July also marked the highest monthly take-up for luxury homes since November 2024. There were 28 deals for properties priced at least S$5 million, led by two headline-grabbing transactions at ultra-luxury development 21 Anderson – a 10,452 sqft duplex penthouse sold for about S$52.3 million, and a 4,489 sqft four-bedroom unit fetching S$21 million.

Analysts say these purchases underscore the appeal of expansive layouts and prestigious addresses among high-net-worth buyers, particularly PRs. While still a niche segment, the luxury market’s revival adds another layer of resilience to Singapore’s property landscape.

August starts on a strong note

If July was a strong showing, August is shaping up to be even busier. In just the first two weeks, three major projects – River Green, Promenade Peak, and Canberra Crescent Residences – collectively moved more than 900 units. River Green achieved an 88% take-up of its 524 units at an average price of S$3,130 psf, while Promenade Peak sold over half its 596 units at S$2,894 to S$3,343 psf. Canberra Crescent Residences found buyers for 40% of its 376 units at S$1,974 psf.

Read more: Nearly 1,000 units sold in 3 new launches over the weekend: River Green sets 2025 sales record for CCR

With Springleaf Residence – a 941-unit project – launching sales mid-month and boutique freehold Artisan 8 also entering the market, analysts believe August sales could surpass 1,500 units, marking the highest monthly tally since November 2024’s 2,560 units.

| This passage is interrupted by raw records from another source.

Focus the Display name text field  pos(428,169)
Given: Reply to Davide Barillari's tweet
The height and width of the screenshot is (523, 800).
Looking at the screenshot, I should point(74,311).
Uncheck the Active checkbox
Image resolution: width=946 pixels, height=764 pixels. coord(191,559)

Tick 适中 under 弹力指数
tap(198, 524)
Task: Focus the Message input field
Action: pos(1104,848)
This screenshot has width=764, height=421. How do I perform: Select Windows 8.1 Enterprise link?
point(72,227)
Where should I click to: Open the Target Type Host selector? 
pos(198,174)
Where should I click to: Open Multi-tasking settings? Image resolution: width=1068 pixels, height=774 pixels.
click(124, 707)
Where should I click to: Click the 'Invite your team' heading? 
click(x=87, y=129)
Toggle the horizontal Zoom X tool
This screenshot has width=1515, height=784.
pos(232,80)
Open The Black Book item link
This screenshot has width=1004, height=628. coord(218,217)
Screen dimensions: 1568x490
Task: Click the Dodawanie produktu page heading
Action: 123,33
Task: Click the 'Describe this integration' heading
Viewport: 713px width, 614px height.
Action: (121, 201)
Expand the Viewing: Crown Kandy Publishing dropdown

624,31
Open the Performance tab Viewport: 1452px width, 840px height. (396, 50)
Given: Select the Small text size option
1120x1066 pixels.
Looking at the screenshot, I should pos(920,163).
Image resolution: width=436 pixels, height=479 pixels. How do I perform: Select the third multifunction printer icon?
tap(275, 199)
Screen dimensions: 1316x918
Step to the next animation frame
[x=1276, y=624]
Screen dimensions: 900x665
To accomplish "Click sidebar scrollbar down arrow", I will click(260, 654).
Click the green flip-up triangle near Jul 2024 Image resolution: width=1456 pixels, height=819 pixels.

Wong pointed out that “Factoring the transactions from new launches in August, we fully expect the new home sales volume in the first eight months of 2025 to exceed the annual developers’ sales in each of 2024 and 2023.” She projects full-year sales of between 8,000 and 9,000 units (excluding ECs), compared to 6,469 units in 2024.

Outlook for the rest of 2025

Several factors are underpinning the current strength of the new home market. Easing home loan rates, a resilient job market, ample liquidity, and a steady stream of well-positioned projects are keeping demand healthy. While the recent upward revision of Seller’s Stamp Duty (SSD) rates and the extended holding period might have deterred some speculative buying, most buyers in July appeared unfazed.

The near-term challenge for developers will be sustaining momentum into September and beyond. The onset of the lunar seventh month – traditionally a quieter period for property purchases – may slow transactions, though some buyers on the secondary market might view it as an opportunity to negotiate better deals.

In the medium term, the question is whether pricing strategies can remain attractive if costs continue to climb. Developers have so far succeeded in balancing profitability with affordability, but tighter margins could test that balance in upcoming launches.

For now, the combination of strategic pricing, improved sentiment in the CCR, and the strong performance of RCR projects like Lyndenwoods has given Singapore’s private residential market one of its most robust mid-year boosts in recent memory. If August delivers as expected, 2025 could be on track to post the highest new home sales in three years – a turnaround few would have predicted at the start of the year.